Obscure Holiday Book Roundup: National Love a Tree Day
May 16 is National Love a Tree Day! And we’re celebrating with a list of children’s books that feature individual trees worthy of your love. We’ve got magical trees, sentient trees, talking trees, special-but-nonetheless-treelike-trees, and we even have some good ol’ nonfiction trees! Whether you love them or love to hate them, show our floral friends some respect, because without them, we wouldn’t have any air to breathe or, more importantly, pages to read.
Older Readers

★ The Lie Tree, by Frances Hardinge
When Faith’s father is found dead in an alleged suicide, she turns to the Mendacity Tree—which feeds on lies rather than sunshine, delivering truths rather than blooms—in order to seek justice for his murder.

★ A Monster Calls, by Patrick Ness
When a young a boy is forced to watch his mother succumb to cancer, the yew tree outside his home takes the shape of a giant, fable-spouting monster that visits him in the night to help guide him through his grief and doubt.
Middle Readers

The Night Gardener, by Jonathan Auxier
As a pair of orphaned siblings make their way through Victorian England, they find work as servants in a creepy country manor where a huge, sinister tree is growing into the house and casting a spell over its inhabitants.

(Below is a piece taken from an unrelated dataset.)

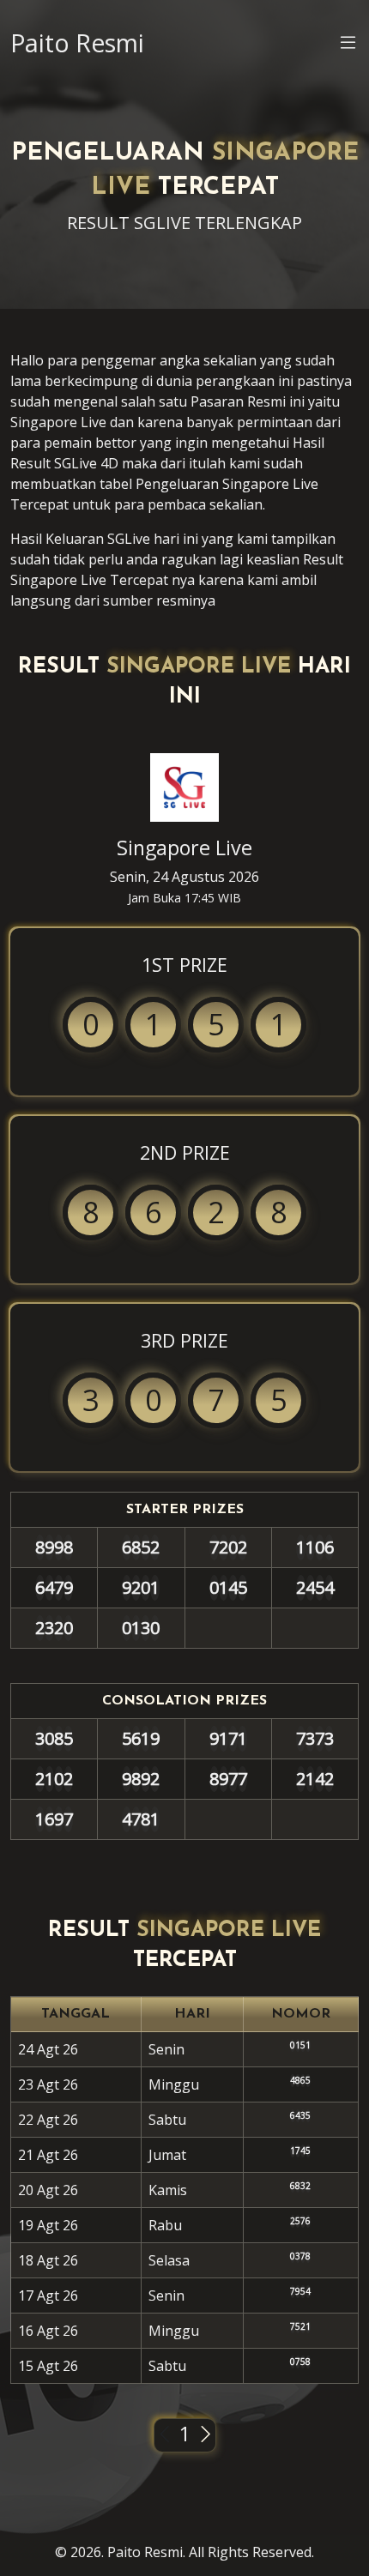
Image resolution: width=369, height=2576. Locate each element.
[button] (348, 45)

Skeleton Tree, by Kim Ventrella
Stanly discovers a bone protruding from the ground in his backyard, which soon grows into a full skeleton. He’s sure this amazing discovery will convince his father to return home, but instead it forces him to confront the realities of his younger sister’s illness.

Tree Girl, by T. A. Barron
Nine-year-old Rowanna is lured by High Willow, the great tree, into the forbidden woods near her seaside home, where she learns the magical reality of the woods and the truth behind her own secret origins.

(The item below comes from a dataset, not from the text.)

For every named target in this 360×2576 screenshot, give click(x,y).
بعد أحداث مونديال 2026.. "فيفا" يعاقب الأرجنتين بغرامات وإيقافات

★ Wishtree, by Katherine Applegate
When Red, a century-old oak tree, has the word leave scrawled into her trunk—a threat to the neighborhood’s new Muslim family—she and her animal friends decide to act before Red can be cut down by her owner.
Younger Readers

★ Bertolt, by Jacques Goldstyn
Bertolt, an ancient oak tree, is one young boy’s only friend. When the tree fails to bloom in the spring, the boy is forced to ponder the tree’s end and decide how to properly commemorate it.

Strange Trees: And the Stories behind Them, by Bernadette Pourquie and illustrated by Cecile Gambini
In a narrative that’s part geography lesson, part ecology study, and part picture essay, various peculiar trees tell their stories in first person, including details about their origins and how humans came to realize their uses.